My Daughter

Excellence Award in the 'Step Write Up 2011' competition

The screen door flapped frailly on its hinge, as icy air occupied the house. It was four in the morning when I realised you had run off again.

I grabbed my parka as I left the house, and slipped it on before the sharp air could only bite into my face and hands. The sun had not lit the sky yet- the streets were empty; the passing houses still asleep. In the distance, a fine line parted the sea and the sky. That was where I headed.

The beach looked stark against the bleak nylon sky. It was deserted, only the silence of the roaring sea, sweeping the shore with bits of debris and the muted crashing of waves against craggy rocks. And that is where I see you: a small crouching figure perched on a single rock near the forefront of the shore, where dying tides lapped its sides. I ran until the minute creature in the distance grew bigger and bigger. Until the crouching figure was right before me, trembling yet still.
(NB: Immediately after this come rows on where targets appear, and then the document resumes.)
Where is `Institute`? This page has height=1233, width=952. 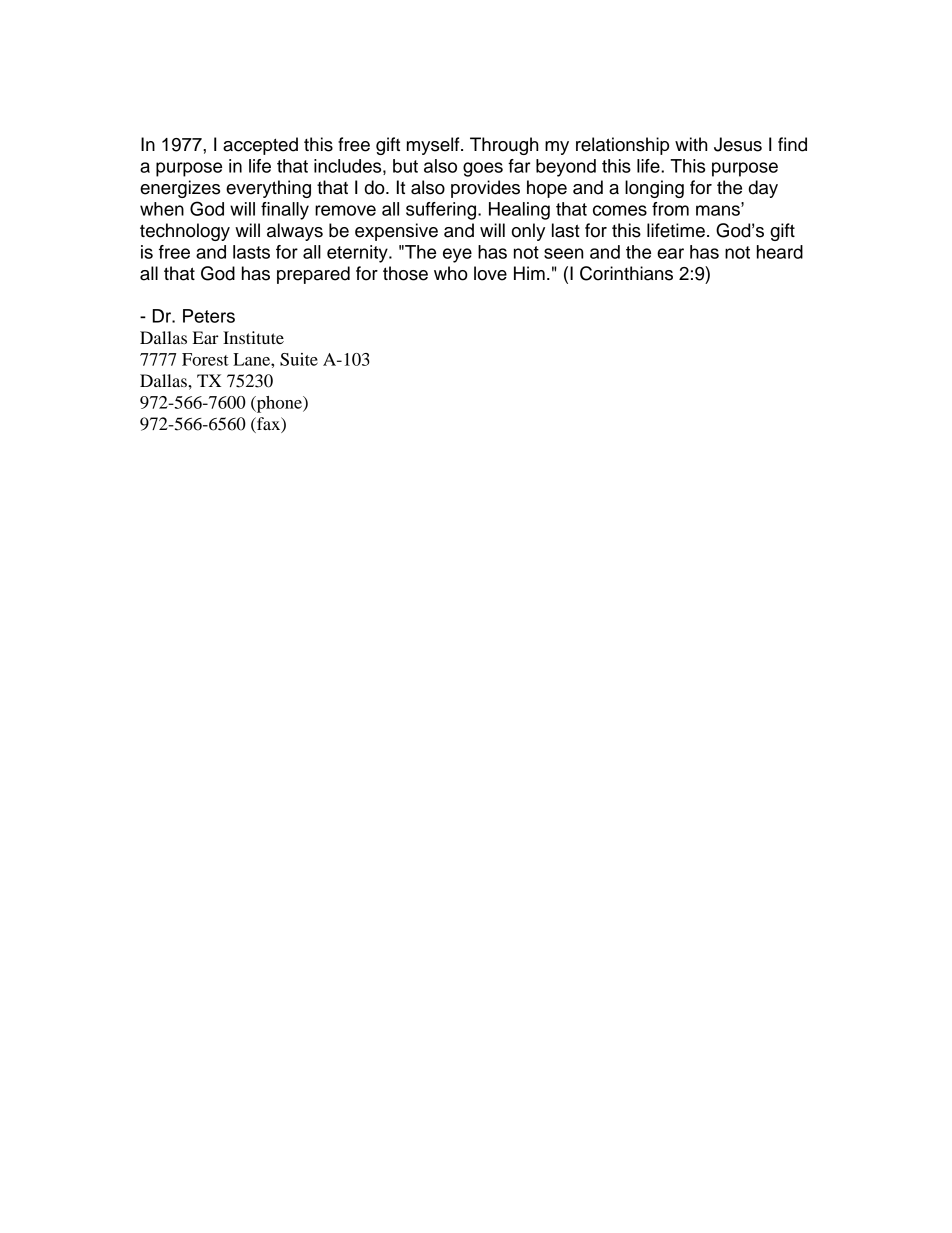
Institute is located at coordinates (253, 337).
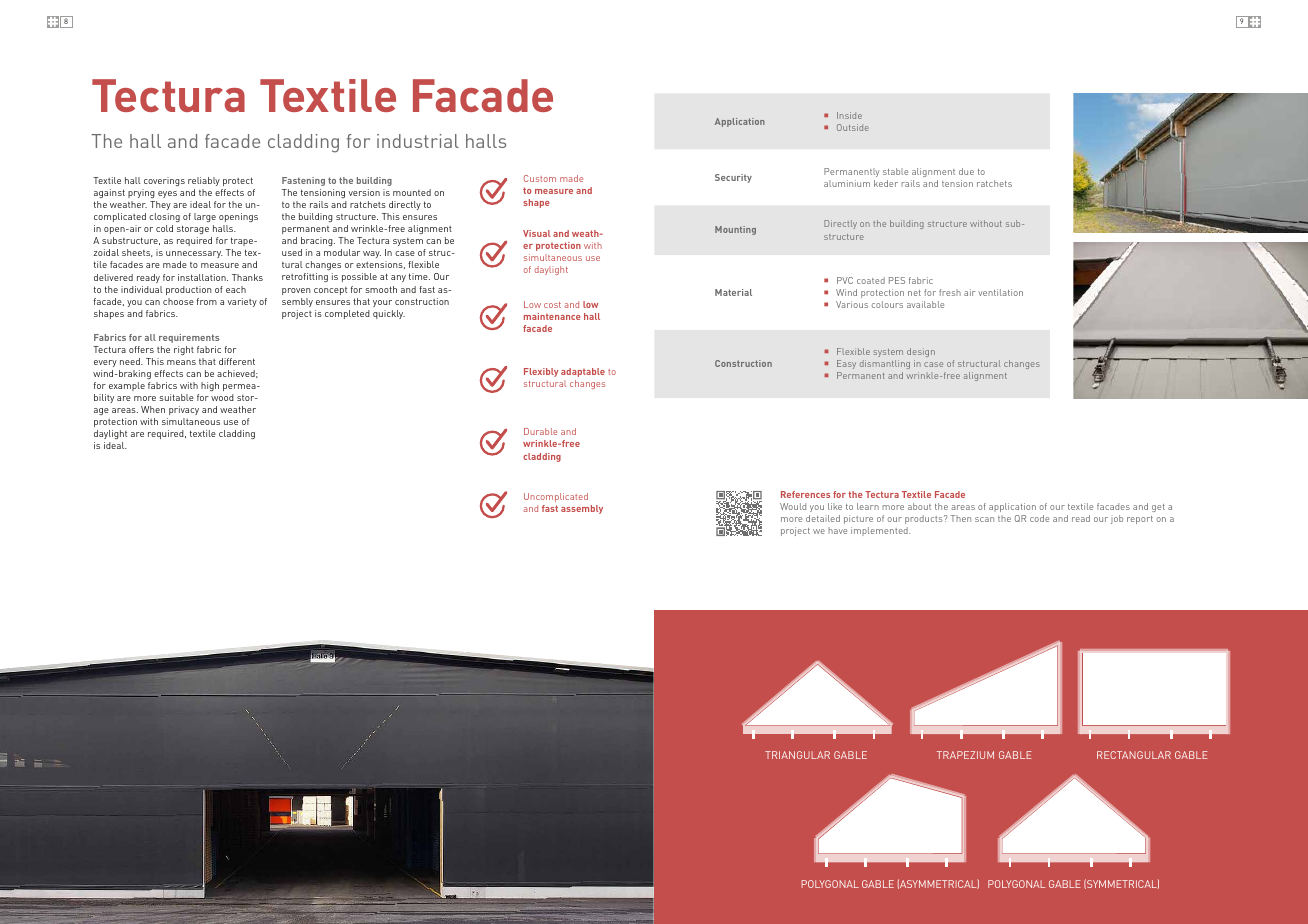 This screenshot has height=924, width=1308. What do you see at coordinates (1039, 518) in the screenshot?
I see `code` at bounding box center [1039, 518].
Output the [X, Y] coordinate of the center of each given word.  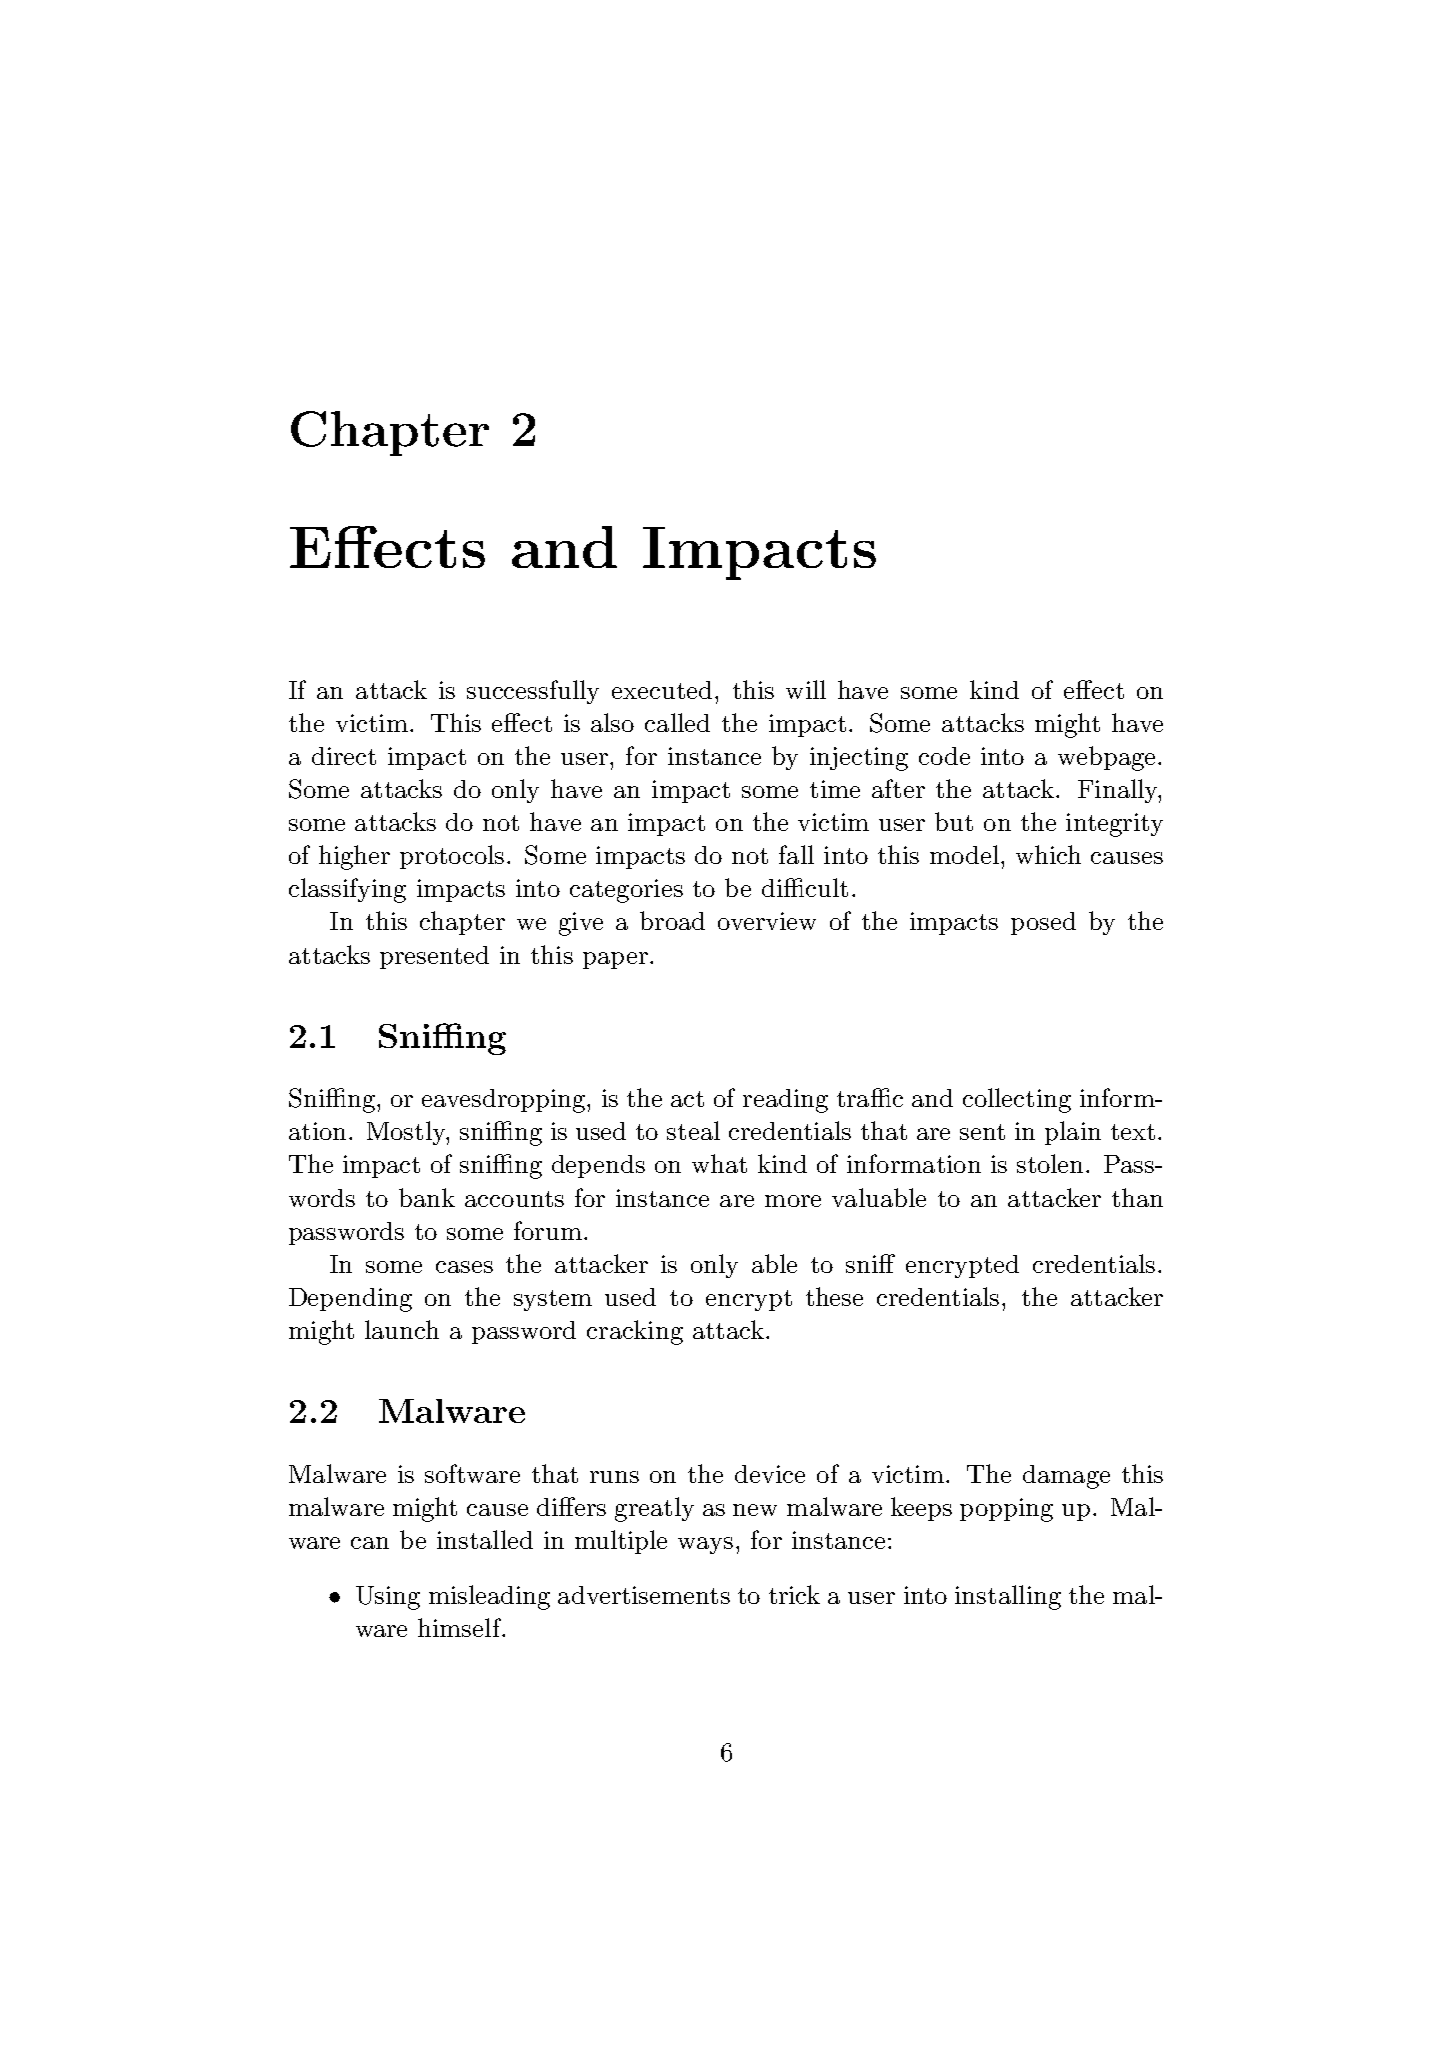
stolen [1050, 1163]
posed [1043, 923]
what [719, 1163]
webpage [1106, 758]
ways [705, 1545]
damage [1066, 1477]
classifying [347, 890]
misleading [489, 1597]
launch [402, 1329]
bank [427, 1197]
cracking [635, 1332]
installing [1008, 1597]
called [677, 722]
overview [767, 921]
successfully [533, 692]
I wrap my parka around you.

‘Honey, let’s go home.’

No response; white knuckles grip the parka closer to your chest. Again there is only the muted sound of distant crashing waves, stifled finally by a restrained sob. What could I do? What would Carol do? I sink down next to you on the small wet rock, met with no rejections, and we watch the sea. Grey frothy waves and heavy sobs.

And then you told me.

You told me you couldn’t sleep and that you needed to see the stars. You told me that you ran here, forgetting your shoes and forgetting the cold night air. But the sky was thick with dark clouds, so you waited. You told me that you sat on this black rock and waited forever, until the night sky engulfed the sea horizon and you couldn’t tell when the sea ended and the night sky began. You told me it was the darkest black you had only seen in yourself. You said space was consuming the sea; everything was floating away from the earth, and the only thing keeping you down was knowing there was the cold wet stone beneath your naked feet. You told me that you were afraid that if you stepped off the stone you would fall into the sky, or if you stood up you would get carried away by the surging depths. You told me everything they said could not possibly be true- that the sea had a floor and that the sky went on and on- no one would ever know.

My baby girl, my little duckling.

You told me you were about to prove them wrong; you were going to leap into the sea and never come back.